-- START --

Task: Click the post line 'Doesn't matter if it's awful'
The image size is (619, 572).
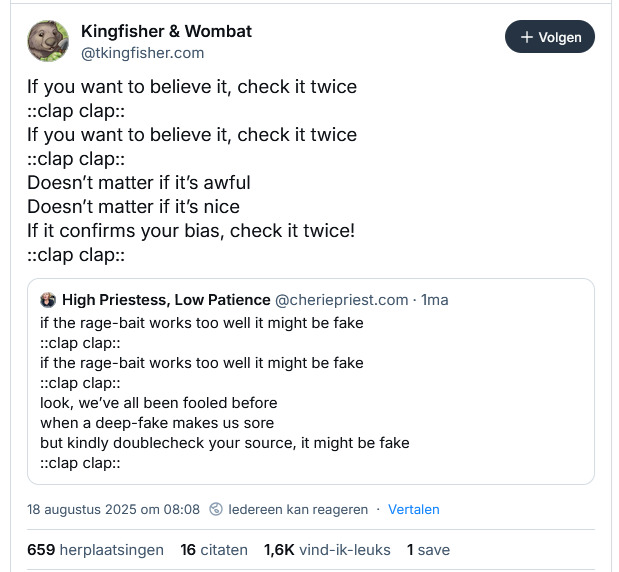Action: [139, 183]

-- END --
-- START --

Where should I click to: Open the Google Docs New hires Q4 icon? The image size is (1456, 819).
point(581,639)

-- END --

WHAT IS ASKED:
Rescale the records starting at the line containing "Where should I" and ending at the line containing "point(581,639)". Reproduce only those lines, requests included, with each answer coordinate multiplied by 0.2 and rounded to a whole number (halves round up), and leave every other number unchanged.

COMPLETED TASK:
Where should I click to: Open the Google Docs New hires Q4 icon? The image size is (1456, 819).
point(116,128)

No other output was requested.